The heat flux is the power divided by the surface area. Since we are given the power of the lamp as \(150\mathrm{~W}\), the heat flux on the surface of the filament is: \(q_\mathrm{filament}=\frac{150\mathrm{~W}}{7.854 \times 10^{-5}\mathrm{~m}^2} \approx 1,909,842\mathrm{~W/m}^2\)

The glass bulb is a sphere with diameter \(D=8\mathrm{~cm}=0.08\mathrm{~m}\). The radius of the sphere is \(R=\frac{D}{2}=0.04\mathrm{~m}\). The surface area of a sphere is given by the formula \(A_\mathrm{sphere}=4\pi R^2\). So, we have: \(A_\mathrm{glass_bulb}=4\pi(0.04\mathrm{~m})^2 \approx 2.0106 \times 10^{-2}\mathrm{~m}^2\)

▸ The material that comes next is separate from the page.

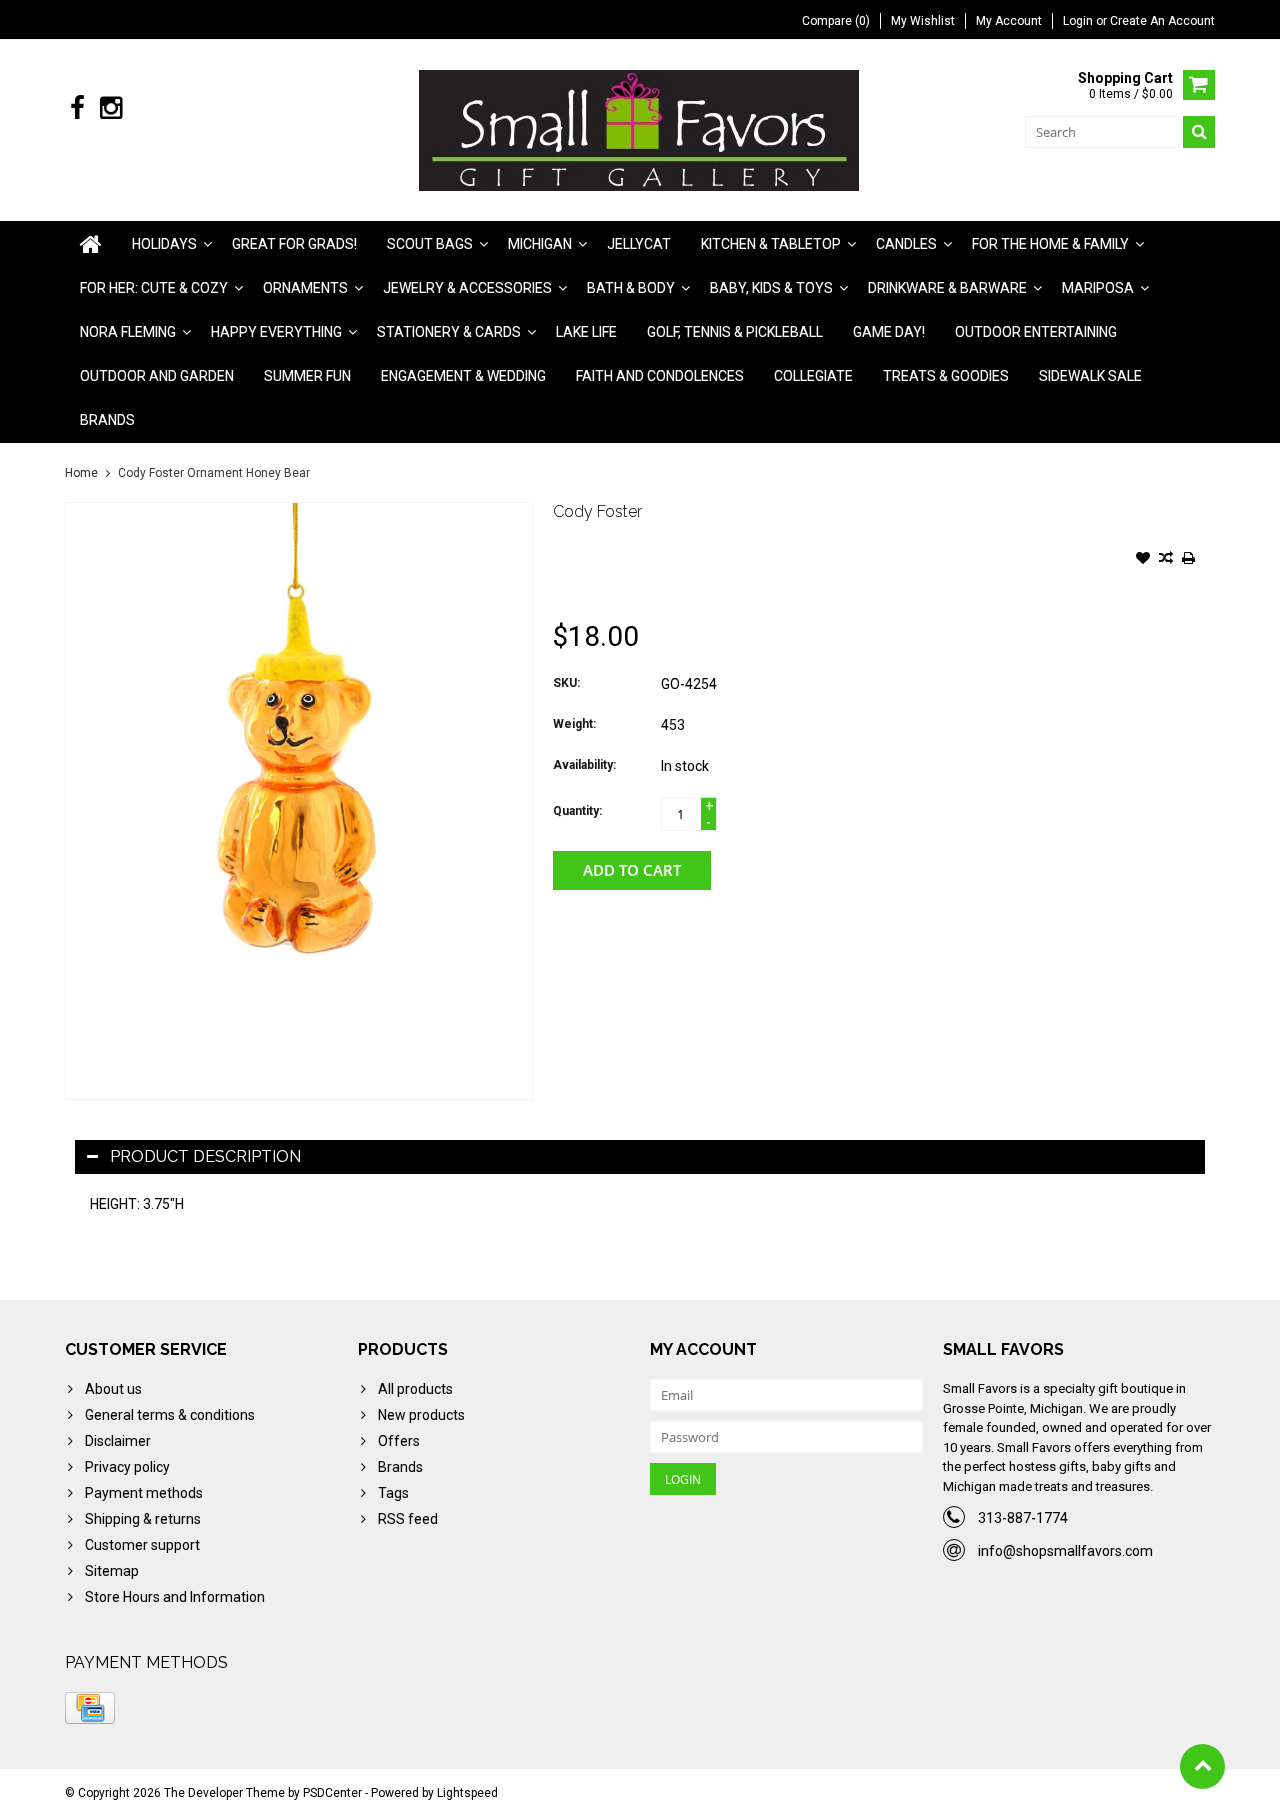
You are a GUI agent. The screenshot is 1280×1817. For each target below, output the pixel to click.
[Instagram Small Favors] (110, 108)
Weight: (574, 724)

Using the same formula for heat flux, the heat flux on the surface of the glass bulb is: \(q_\mathrm{glass_bulb}=\frac{150\mathrm{~W}}{2.0106 \times 10^{-2}\mathrm{~m}^2} \approx 7,463\mathrm{~W/m}^2\)

The lamp is on for 8 hours a day, so the energy consumption per day is: \(E_\mathrm{daily}=150\mathrm{~W} \times 8\mathrm{~h} = 1200\mathrm{~Wh} = 1.2\mathrm{~kWh}\)

The unit cost of electricity is \(0.08\mathrm{~\$/kWh}\). First, calculate the annual energy consumption by multiplying the daily consumption by the number of days in a year: \(E_\mathrm{annual}=1.2\mathrm{~kWh} \times 365 = 438\mathrm{~kWh}\) Then, calculate the cost per year by multiplying the annual energy consumption by the unit cost: \(C_\mathrm{annual}=438\mathrm{~kWh} \times 0.08\mathrm{~\$/kWh} = \$34.84\) So, the answers are: (a) the heat flux on the surface of the filament is approximately \(1,909,842\mathrm{~W/m}^2\), (b) the heat flux on the surface of the glass bulb is approximately \(7,463\mathrm{~W/m}^2\), and (c) the cost per year to keep the lamp on for eight hours a day every day is $34.84.